Aside from the dal bhat staple, teahouses offer extensive menus catering to the increase of tourists flocking to the area. Choose from hearty boiled potatoes in chili sauce, various curries and rice, momo—Nepali dumplings filled with cheese, veggies, or potato and served with chutney. There will usually be some form of a Sherpa stew made with meat, potatoes, and veggies in a rich sauce. Western options like pizza and pasta are also available, but they come with a more expensive price tag and quality cannot be guaranteed. Stick with the local flavours!

The breakfast menu will often include Tibetan bread, a lightly-fried sweet dough served with jam. Rice pudding or porridge with fresh coconut and cinnamon are great options for filling meals before heading out for each day’s intense trek. And, of course, you’ll find masala tea to warm you up on chilly mornings and evenings in the teahouse. Sip on the spicy, milky tea as you gaze out at the majestic views around you.
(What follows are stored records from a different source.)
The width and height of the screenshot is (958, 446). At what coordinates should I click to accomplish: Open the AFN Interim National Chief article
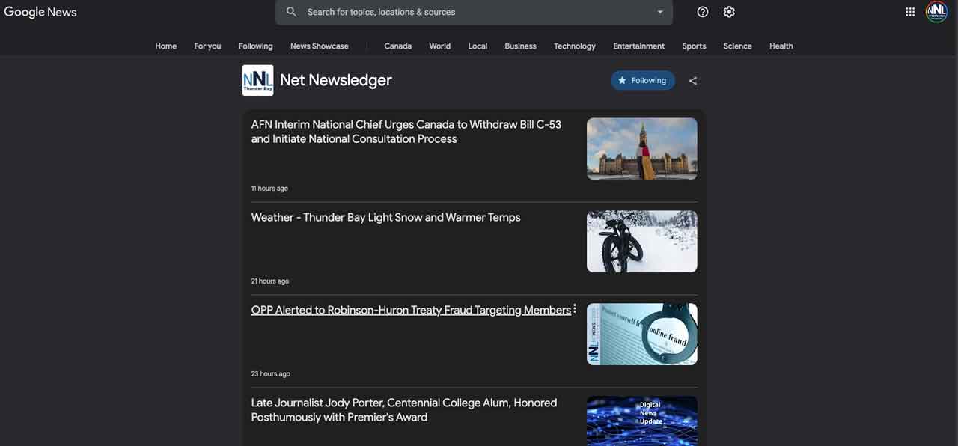[406, 132]
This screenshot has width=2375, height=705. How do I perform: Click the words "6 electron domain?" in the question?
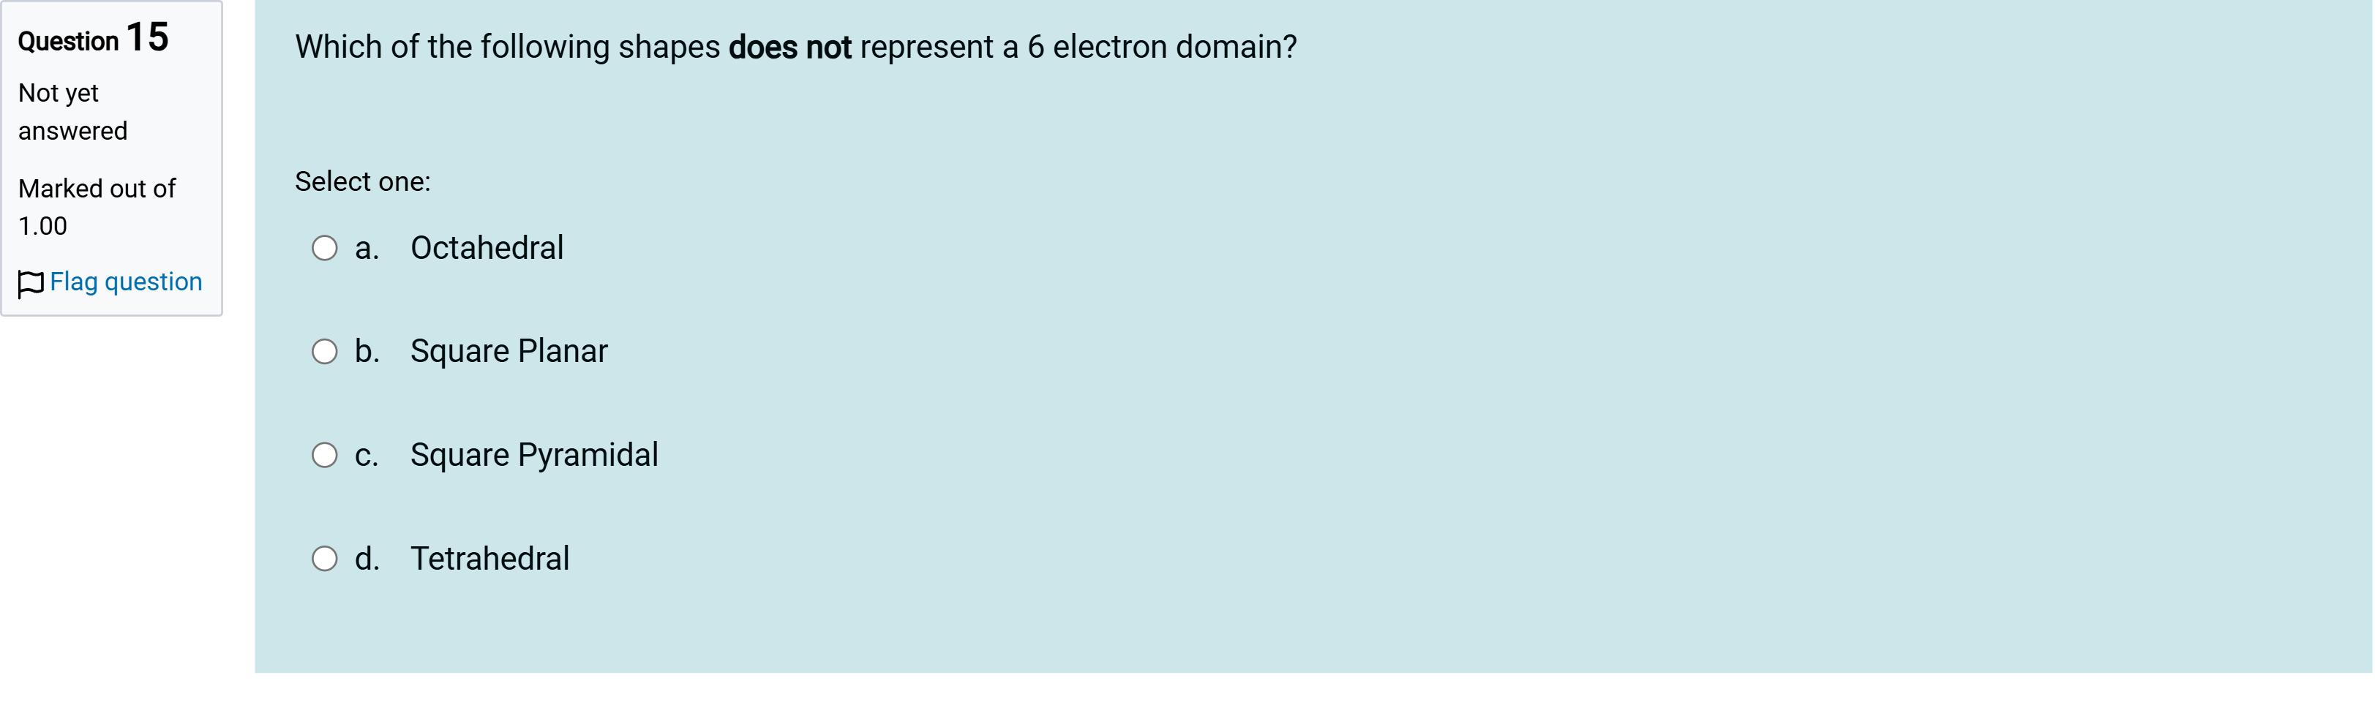click(1162, 47)
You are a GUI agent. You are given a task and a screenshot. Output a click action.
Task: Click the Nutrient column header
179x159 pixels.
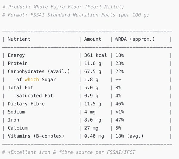coord(19,39)
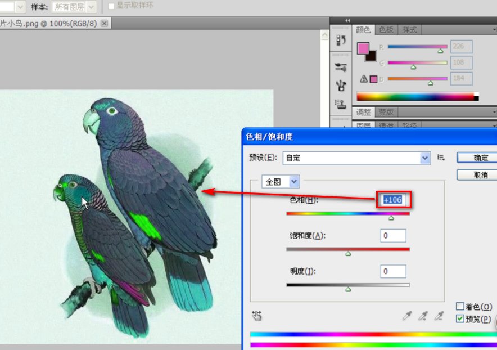497x350 pixels.
Task: Click the on-image adjustment hand tool
Action: 257,316
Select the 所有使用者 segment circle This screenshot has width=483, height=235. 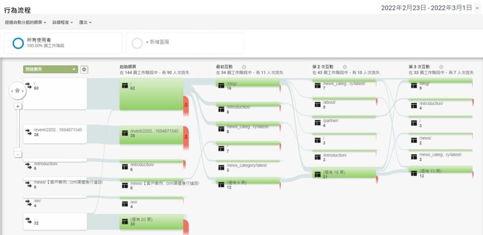click(x=18, y=43)
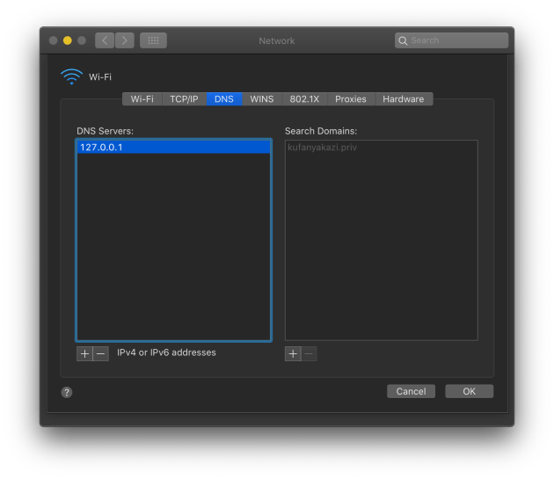554x479 pixels.
Task: Go to the WINS tab
Action: pyautogui.click(x=262, y=99)
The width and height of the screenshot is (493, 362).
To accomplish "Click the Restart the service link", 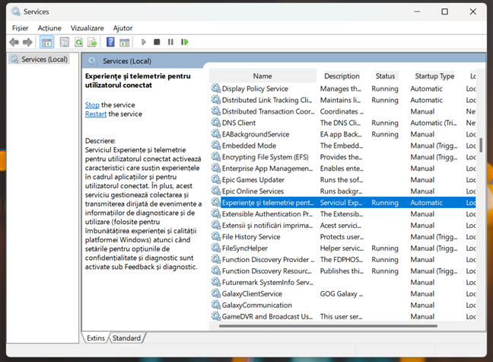I will click(x=95, y=114).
Nepalese customs in temples

Part of the mysticism that comes from trekking in Nepal is the influence of Hindu and Buddhist cultures. You are hiking through a foreign area, and with that comes a level of expected responsibility for respecting local customs. On your trek, you’re bound to visit a number of temples—they are sporadically built among the majestic Himalayan landscape because the mountains themselves have a deity-like power. Keep the following tips in mind when you enter temples en-route:

  • Take your shoes off before entering temples
  • Ask permission before entering Hindu temples
  • Do not take photographs inside Hindu temples (most of the time it is forbidden)

Cost to trek in Nepal

Nepal is a budget-friendly destination where you’ll be able to fulfill your Himalayan hiking dreams without breaking the bank. Of course, your trekking budget will vary depending on your preferences. You can cut costs way down if you go to Nepal packed with all your own gear, take local buses to each destination, and eat the cheapest food. The most significant expenses are trekking permits—factor these costs in when you plan your journey.
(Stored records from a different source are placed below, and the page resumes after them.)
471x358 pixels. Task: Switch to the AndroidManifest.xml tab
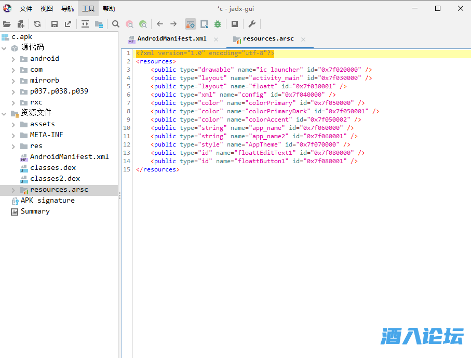[x=171, y=38]
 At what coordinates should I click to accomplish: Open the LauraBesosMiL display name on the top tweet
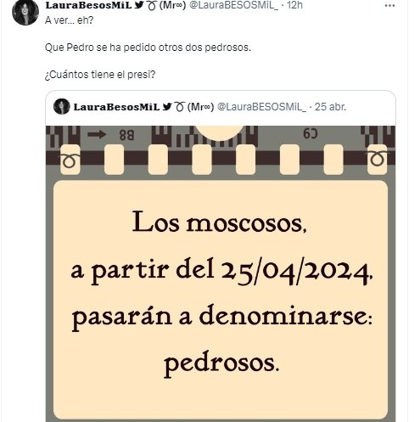point(88,5)
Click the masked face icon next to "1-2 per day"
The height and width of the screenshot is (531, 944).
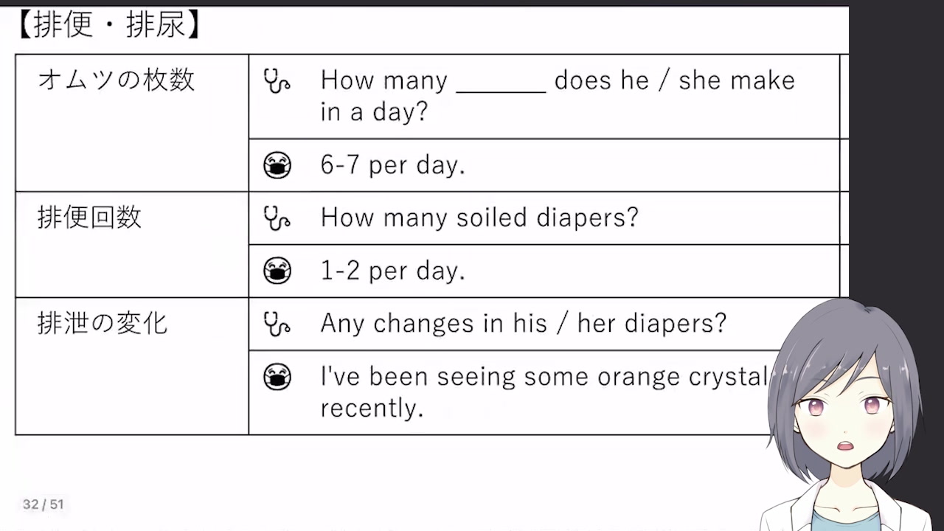pos(277,271)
We like to travel on a budget, so here’s a quick breakdown of costs for a two-week trip with 10 days of trekking for an individual:

  • Food: $15–25/day
  • Transportation to trek: $20 (about $5–10 for bus ticket each way, depending on where you start)
  • Guide: $30/day
  • TIMS card: $8.35
  • ACAP permit: $25
  • 15-day visa: $30

Two weeks in Nepal: $733.35

If you have more cash to spend on your journey, you could pay for the convenience of domestic flights to reach your trek, avoiding a long, possibly overnight bus ride. Domestic flights cost around $160. Your costs will increase if you spend the majority of your nights in teahouses, which cost $3–10, rather than camping, or if you need to purchase gear in Nepal. With some careful planning and preparation, you can check off your bucket-list hike in Nepal without dipping into your savings too much.